It’s not your normal trip to the lab. For Vanderbilt Assistant Professor of Earth and Environmental Sciences Jessica Oster, getting data means getting dirty. Oster and her team are collecting mineral deposits deep inside caves to find clues to climate change.
“The potential is there to look at climate change over the last half million years,“ Oster said. “The thing I love the most is that we’re answering what we think are really cool questions about how climate changes on land. The caving is just a bonus to that.”
Oster is a member of a small group of earth scientists pioneering the use of mineral cave deposits in stalagmites, collectively known as speleothems, as proxies for the prehistoric climate.

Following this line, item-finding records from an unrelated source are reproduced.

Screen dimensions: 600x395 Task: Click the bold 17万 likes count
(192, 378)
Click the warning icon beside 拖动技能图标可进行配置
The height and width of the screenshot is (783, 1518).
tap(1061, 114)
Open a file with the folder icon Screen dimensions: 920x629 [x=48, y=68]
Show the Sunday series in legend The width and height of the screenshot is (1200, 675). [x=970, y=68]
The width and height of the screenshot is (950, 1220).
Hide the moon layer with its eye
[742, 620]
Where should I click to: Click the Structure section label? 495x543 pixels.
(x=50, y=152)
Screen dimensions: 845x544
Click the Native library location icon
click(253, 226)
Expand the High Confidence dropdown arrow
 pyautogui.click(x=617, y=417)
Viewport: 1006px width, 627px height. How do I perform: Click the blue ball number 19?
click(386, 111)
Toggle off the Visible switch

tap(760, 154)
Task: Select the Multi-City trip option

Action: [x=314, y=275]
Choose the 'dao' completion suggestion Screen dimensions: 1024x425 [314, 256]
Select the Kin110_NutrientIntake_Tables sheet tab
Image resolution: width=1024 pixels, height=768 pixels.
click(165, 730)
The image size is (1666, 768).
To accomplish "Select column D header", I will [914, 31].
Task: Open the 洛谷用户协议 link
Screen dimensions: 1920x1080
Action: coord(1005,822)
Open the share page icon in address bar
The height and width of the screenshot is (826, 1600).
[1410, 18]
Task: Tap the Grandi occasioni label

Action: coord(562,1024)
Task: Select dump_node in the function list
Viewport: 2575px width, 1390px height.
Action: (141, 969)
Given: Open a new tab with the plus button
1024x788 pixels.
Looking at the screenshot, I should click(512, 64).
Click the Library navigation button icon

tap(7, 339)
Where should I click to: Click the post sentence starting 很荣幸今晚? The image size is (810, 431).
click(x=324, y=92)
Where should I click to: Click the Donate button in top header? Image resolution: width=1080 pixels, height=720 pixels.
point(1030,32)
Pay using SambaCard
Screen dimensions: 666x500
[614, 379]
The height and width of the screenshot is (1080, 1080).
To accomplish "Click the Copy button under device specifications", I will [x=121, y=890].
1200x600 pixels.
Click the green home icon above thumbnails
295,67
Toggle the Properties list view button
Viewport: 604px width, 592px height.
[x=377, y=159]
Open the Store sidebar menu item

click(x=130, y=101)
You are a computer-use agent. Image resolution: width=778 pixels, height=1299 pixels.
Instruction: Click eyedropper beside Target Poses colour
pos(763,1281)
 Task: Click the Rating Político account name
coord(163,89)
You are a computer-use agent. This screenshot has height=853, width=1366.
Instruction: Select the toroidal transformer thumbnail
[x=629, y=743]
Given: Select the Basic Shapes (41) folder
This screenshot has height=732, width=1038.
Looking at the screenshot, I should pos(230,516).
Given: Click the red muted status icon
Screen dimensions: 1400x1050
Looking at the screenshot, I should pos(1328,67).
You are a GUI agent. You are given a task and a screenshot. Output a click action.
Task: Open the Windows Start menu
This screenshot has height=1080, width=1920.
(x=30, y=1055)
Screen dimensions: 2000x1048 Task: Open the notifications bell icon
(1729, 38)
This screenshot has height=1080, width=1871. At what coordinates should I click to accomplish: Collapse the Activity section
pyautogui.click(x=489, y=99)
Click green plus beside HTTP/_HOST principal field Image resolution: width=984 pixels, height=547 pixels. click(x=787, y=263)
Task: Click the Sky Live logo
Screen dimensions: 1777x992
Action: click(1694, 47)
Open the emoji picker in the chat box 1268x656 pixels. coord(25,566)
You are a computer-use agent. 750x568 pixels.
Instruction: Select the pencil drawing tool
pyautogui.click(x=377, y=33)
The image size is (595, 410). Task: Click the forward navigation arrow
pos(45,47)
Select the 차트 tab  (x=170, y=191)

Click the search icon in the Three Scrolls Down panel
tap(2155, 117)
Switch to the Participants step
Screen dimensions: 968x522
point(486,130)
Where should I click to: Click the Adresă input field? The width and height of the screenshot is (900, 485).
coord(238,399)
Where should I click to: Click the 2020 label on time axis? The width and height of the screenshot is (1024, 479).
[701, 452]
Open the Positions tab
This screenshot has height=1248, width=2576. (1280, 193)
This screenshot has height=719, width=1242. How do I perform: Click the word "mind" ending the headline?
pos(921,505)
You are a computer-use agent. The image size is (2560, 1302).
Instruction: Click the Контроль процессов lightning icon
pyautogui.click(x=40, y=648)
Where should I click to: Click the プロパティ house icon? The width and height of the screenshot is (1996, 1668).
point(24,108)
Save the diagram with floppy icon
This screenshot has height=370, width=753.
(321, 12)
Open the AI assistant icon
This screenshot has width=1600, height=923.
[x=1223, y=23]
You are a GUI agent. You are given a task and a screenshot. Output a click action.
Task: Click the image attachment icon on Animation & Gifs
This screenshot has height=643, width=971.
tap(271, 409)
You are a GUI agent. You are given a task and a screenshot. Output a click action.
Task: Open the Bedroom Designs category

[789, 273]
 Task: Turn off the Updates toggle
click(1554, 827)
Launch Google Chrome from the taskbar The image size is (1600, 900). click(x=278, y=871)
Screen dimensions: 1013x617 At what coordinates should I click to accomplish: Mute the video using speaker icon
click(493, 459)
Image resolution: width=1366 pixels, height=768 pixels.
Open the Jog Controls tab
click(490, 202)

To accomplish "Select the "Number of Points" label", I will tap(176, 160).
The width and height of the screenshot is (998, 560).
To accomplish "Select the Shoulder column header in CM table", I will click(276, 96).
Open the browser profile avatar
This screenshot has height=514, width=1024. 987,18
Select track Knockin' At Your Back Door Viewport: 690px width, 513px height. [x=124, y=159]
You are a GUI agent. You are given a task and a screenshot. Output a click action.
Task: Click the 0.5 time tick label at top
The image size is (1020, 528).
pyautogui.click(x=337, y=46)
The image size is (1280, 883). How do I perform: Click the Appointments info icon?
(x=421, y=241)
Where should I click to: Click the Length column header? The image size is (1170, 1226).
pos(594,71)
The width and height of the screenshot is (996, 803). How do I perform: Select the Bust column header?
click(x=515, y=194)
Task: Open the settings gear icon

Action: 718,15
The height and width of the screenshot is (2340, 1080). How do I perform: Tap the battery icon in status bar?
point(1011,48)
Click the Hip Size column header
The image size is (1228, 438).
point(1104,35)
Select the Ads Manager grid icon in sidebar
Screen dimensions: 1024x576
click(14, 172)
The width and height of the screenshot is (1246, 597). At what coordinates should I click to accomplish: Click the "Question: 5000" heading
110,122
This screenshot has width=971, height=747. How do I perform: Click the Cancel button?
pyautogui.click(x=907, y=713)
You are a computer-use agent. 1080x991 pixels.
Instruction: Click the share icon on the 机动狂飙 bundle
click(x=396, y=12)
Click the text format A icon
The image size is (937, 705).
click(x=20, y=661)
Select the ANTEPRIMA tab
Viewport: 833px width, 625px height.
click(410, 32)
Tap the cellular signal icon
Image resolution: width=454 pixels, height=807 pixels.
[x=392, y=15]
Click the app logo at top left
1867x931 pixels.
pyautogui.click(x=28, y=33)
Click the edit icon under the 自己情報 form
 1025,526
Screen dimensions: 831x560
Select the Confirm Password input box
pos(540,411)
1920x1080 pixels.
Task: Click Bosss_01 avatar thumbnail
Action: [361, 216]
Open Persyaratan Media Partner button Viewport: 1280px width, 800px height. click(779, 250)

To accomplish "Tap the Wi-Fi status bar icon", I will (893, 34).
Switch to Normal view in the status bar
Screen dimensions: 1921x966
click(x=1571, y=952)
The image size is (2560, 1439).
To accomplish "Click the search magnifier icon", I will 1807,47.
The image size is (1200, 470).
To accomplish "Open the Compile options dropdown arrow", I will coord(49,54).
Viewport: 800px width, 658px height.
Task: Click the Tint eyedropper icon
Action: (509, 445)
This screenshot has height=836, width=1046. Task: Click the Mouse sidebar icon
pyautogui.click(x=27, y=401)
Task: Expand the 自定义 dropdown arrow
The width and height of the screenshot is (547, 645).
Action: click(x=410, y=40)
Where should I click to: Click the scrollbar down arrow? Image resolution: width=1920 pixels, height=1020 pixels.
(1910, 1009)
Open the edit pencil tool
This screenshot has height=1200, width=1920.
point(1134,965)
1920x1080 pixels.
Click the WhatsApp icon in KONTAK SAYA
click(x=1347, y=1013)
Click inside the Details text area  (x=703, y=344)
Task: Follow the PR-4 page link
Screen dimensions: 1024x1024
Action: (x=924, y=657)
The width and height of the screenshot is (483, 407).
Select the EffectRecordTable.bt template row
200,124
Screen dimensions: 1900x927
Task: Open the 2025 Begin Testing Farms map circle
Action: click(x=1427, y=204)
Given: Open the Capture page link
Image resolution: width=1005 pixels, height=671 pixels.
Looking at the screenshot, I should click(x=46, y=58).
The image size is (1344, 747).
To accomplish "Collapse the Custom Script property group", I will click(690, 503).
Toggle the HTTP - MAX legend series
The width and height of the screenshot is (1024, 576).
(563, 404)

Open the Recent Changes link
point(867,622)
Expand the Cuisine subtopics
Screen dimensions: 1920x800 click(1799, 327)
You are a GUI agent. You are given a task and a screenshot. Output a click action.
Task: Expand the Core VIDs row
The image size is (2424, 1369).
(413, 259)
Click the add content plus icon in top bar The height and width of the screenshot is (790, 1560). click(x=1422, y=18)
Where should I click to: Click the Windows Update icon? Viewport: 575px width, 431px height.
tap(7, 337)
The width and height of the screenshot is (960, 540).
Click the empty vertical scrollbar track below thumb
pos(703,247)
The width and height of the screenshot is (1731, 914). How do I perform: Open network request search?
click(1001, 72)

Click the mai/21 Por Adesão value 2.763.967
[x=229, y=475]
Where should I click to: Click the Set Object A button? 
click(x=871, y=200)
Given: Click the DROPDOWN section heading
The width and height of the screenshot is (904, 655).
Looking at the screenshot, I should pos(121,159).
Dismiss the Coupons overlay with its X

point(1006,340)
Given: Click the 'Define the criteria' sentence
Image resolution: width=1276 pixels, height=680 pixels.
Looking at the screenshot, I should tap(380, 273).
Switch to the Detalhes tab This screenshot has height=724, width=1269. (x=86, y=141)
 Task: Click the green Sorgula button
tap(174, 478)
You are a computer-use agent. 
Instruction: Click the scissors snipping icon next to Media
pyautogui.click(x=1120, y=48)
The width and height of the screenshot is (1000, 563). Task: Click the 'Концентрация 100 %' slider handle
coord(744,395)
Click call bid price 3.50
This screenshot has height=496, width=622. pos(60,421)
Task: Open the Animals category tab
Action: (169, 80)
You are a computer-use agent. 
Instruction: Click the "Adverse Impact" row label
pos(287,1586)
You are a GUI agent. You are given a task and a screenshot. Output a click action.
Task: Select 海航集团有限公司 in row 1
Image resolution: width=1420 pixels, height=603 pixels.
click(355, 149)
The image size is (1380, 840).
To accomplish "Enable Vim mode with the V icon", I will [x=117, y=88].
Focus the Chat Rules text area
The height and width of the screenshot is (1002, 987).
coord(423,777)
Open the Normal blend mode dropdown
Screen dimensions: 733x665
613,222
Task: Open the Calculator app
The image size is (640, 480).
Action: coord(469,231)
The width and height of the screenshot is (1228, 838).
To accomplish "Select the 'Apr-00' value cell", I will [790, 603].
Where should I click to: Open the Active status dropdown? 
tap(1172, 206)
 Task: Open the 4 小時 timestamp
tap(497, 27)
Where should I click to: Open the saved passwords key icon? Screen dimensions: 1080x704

“We are interested in understanding carbon and how carbon is transformed as it moves from the soil into the cave,” said Oster.
Blue Spring Cave
Oster’s latest research is in the Blue Spring Cave in Middle Tennessee. At least once a month the team, along with Vanderbilt undergraduates, samples rain water and drip water in the cave and takes measurements of the cave air to understand how the chemistry of that water is changing as it moves from the surface into the cave.
“We can look at how the water chemistry changes through time. But if we’re going to understand that we really need to have a good idea of the modern system in the cave. So what we’re doing at Blue Spring is trying to develop that understanding of the modern system,” said Oster. “We can look at times when things were getting much warmer. We can look at times of rapid climate transitions.”
Data through drips
It turns out that the steady dripping of water deep underground can reveal a surprising amount of information about the constantly changing cycles of heat and cold, precipitation and drought in the turbulent atmosphere above.
As water seeps down through the ground it picks up minerals, most commonly calcium carbonate. When this mineral-rich water drips into caves, it leaves mineral deposits behind that form layers which grow during wet periods and form dusty skins when the water dries up.
“These drips over thousands and thousands of years will precipitate a little bit of this mineral and that’s how they form. In that process, starting out as rain and seeping through the soil and the limestone it’s also picking up different chemical signatures of the environment,” said Oster.
Those signatures become crystalized.
“And that’s what we analyze when we look at these climate records,” said Oster.
Oster has done research in numerous caves around the United States and the world.